Jon Scammell, International Market Lead at Chelsea FC: “We will see increased monetization of women’s sports, with record audiences, sponsorship revenues and TV rights deals. This will be driven by women’s teams beginning to operate as their own entities; negotiating their own sponsorship and TV deals; and brands wanting to support gender parity.”


TJ Ciro, SVP Strategic Partnerships at Opendorse: “Technology-driven platforms will fundamentally change the endorsement industry. The endorsement market’s 100X growth in 2021 and the need for compliant disclosure demands it.

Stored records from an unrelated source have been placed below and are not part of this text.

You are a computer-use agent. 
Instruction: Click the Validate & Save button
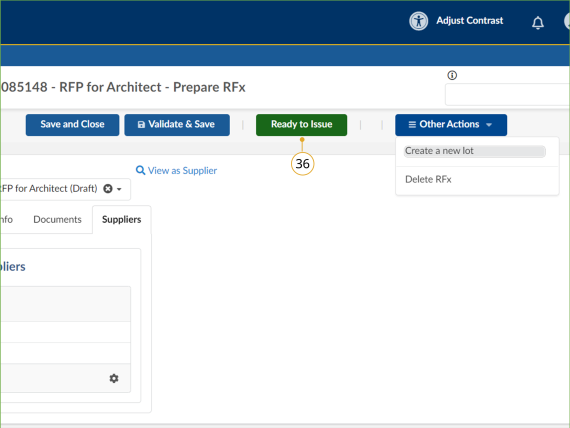177,125
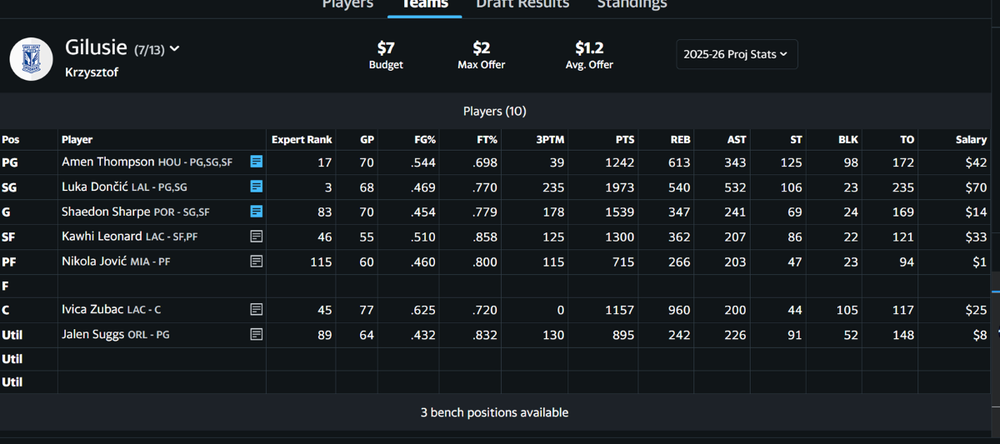Open the Standings tab

tap(632, 5)
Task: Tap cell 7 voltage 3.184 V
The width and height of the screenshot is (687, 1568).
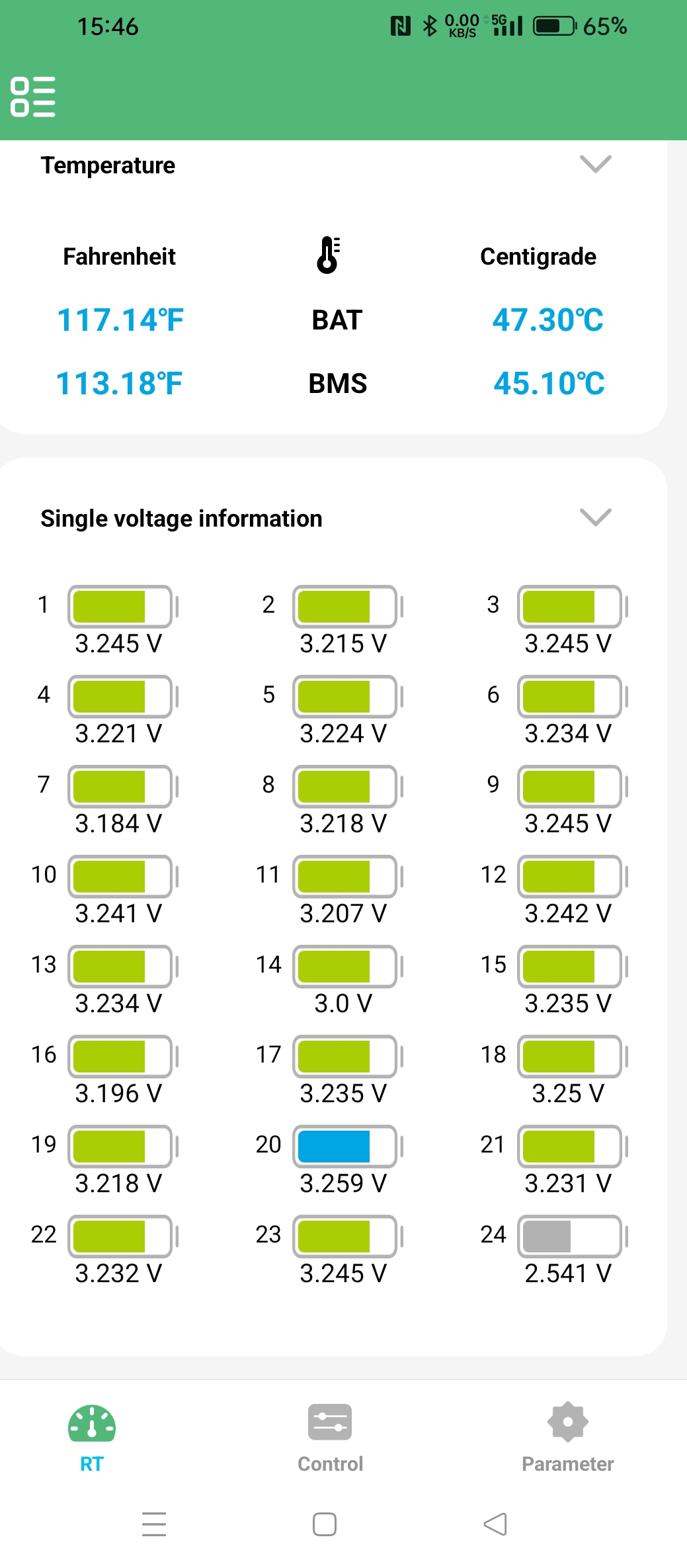Action: (118, 824)
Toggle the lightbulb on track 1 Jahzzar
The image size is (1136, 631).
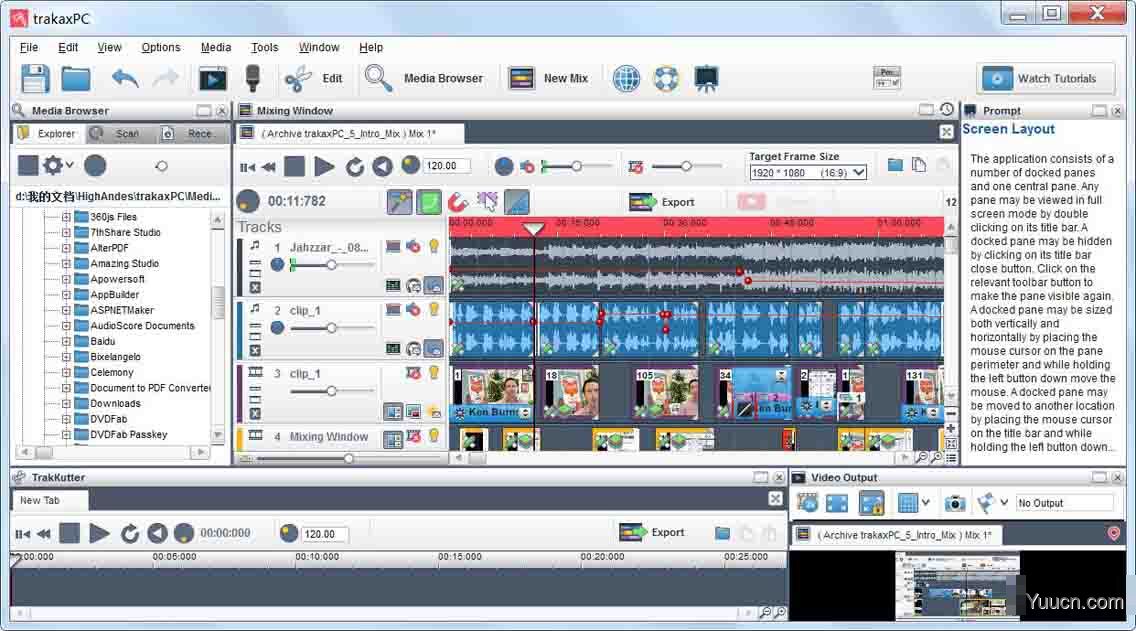pos(434,246)
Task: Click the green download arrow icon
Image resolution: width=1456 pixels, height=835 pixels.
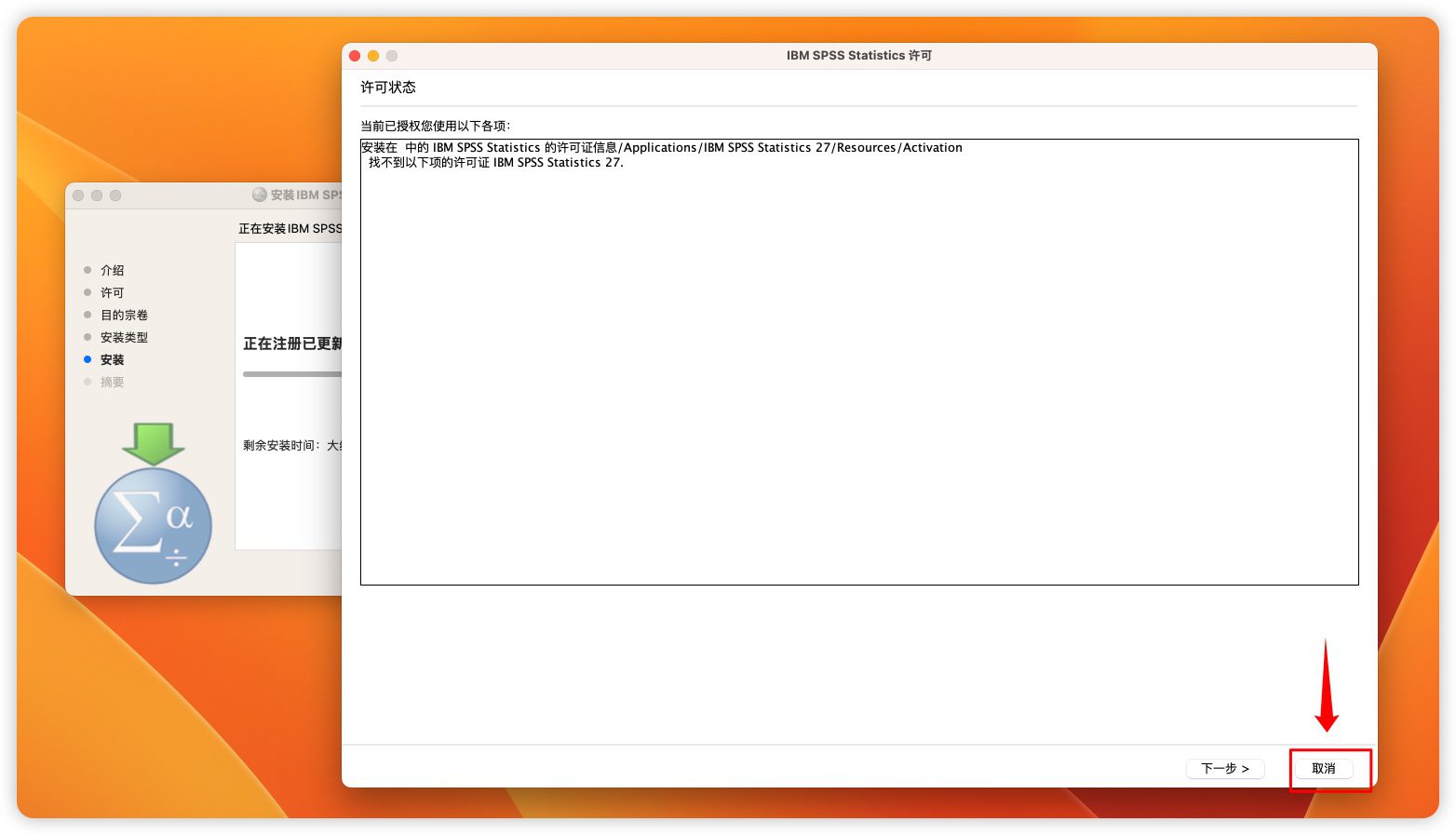Action: click(x=154, y=443)
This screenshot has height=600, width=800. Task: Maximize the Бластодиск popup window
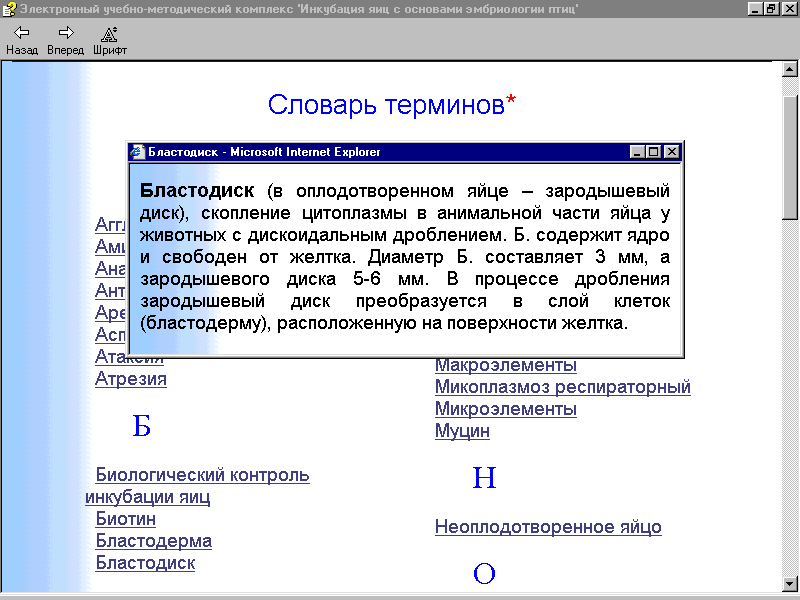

A technology-based platform will be necessary for scale and disclosure between brands, student-athletes, schools, conferences and the NCAA. A new marketplace and workflow (think Airbnb for endorsement deals) will have a direct impact on the way brands and athletes transact moving forward.”

Kyle Waller, Digital Executive at the Premier League: “With many sports organizations and clubs having to deal with a lack of supporters at stadiums, I don’t think it will be too long before tickets are being marketed through a VR lens. A supporter having the ability to watch a game from wherever they are will give organizations extra commercial opportunities and bring the gameday experience back to the fans who are unable to attend. Organizations could implement this on a more regular basis with their core ticket holders, before branching out to casual and international audiences.”